Ik knuffelde mijn kindjes en mijn man. Wat had ik me toch steeds druk gemaakt over onbelangrijke dingetjes. Over rommel. Over hondenhaar. Over administratie. Over de was. Over dingen die ook nog moeten. Over werk. Over onuitstaanbaar gedrag van mijn echtgenoot.
Even zag ik alles heel scherp, een bewustzijnsvernauwing die mijn focus richtte en die datgene, waar het om ging in het leven, hel verlichtte. Al het andere was buiten mijn blikveld, alsof iemand aan weerskanten van mijn gezicht twee kartonnen platen vasthield en er voor zorgde dat ik alleen het belangrijke zag. In al zijn glorie.
En dat was toch wel voornamelijk de liefde. En goedheid in de mensen. Ik bedoel dan mooie menselijke competenties als vriendelijkheid, compassie en saamhorigheid. En blijdschap: die dingen in het leven die je vreugde schenken, waar je energie van krijgt.
Dat alles zag ik haarscherp in het heldere licht van mijn bewustzijnsvernauwing. En toen belde de luizenmoeder.
Ze hebben tijdens de luizencontrole luizen gevonden bij Franca. De luizenmoeder legt me uit wat er nu gebeuren moet, maar ik snap het niet. Mijn werkgeheugen zit vol en weigert dienst. Ik leg haar uit dat ik net gehoord heb dat ik borstkanker heb en begin te huilen. Ach jee, zegt de luizenmoeder (tot op de dag van vandaag weet ik niet wie ik aan de lijn had). En ik zeg sorry. Ze legt nog een keer geduldig uit wat ik moet doen, en nu daagt het een beetje bij me. Ik vraag haar of ze Franca naar huis wil sturen. Ze wenst me veel sterkte.
En dan staat alles ineens in het teken van onze nieuwe huisvrienden. Franca acuut behandelen met luizenshampoo. Haar lange haartjes meticuleus uitkammen met een héél fijn kammetje, kleine pestbeestjes, ik zie geen moer eigenlijk.

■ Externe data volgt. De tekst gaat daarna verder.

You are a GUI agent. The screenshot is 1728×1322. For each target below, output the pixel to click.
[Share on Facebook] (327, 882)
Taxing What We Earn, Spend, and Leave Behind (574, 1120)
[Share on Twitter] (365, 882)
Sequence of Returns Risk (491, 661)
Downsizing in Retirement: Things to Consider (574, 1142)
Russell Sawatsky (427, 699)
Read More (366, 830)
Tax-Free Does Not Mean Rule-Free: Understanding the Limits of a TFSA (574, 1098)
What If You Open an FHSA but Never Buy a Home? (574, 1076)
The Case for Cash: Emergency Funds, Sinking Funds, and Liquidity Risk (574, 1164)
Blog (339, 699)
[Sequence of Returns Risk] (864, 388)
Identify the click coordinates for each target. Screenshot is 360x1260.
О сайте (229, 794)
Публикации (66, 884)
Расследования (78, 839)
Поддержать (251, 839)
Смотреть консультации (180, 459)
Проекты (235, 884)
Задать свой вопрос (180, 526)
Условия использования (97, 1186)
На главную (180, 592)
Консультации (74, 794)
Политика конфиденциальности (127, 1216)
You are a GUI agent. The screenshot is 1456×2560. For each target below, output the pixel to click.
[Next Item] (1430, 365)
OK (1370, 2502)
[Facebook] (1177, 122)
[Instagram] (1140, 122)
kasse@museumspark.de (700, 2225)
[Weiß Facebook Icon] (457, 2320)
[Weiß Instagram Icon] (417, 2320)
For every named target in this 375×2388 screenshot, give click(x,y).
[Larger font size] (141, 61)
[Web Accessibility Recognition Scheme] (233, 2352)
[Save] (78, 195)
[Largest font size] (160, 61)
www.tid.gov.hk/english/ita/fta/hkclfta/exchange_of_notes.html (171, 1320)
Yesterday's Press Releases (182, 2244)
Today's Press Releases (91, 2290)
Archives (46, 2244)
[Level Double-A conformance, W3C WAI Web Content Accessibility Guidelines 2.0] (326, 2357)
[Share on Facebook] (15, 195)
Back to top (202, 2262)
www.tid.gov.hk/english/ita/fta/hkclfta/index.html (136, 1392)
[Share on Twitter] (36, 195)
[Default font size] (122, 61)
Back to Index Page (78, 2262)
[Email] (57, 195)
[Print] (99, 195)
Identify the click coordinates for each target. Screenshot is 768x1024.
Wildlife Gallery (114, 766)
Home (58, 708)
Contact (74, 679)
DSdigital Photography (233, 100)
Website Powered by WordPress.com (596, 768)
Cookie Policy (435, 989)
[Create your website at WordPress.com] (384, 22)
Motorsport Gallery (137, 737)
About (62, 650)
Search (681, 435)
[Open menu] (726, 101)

Leesbril, hoofdlamp, alle lichten aan. Ik vind er uiteindelijk drie. Zelf heb ik ook jeuk. Beddengoed er af. Schijnt niet meer te hoeven, maar ik neem geen enkel risico. Ik kan dit er niet bij gebruiken, ik moet hier vanaf. Andere gezinsleden checken: ja hoor, ik heb ze zelf ook. Néé! De was, waarmee ik achterloop door alle toestanden en ons weekje weg in de herfstvakantie, hoopt zich nog verder op. Tassen staan nog onuitgepakt. Ons kleine huisje ontploft. Het lijkt wel een war zone. Ik moet stofzuigen. Ik word niet goed man.
Mijn zen-achtige toestand duurde dus ruim een weekend, en toen kwam er, met de ontdekking van de luizen, abrupt een einde aan. Life goes on.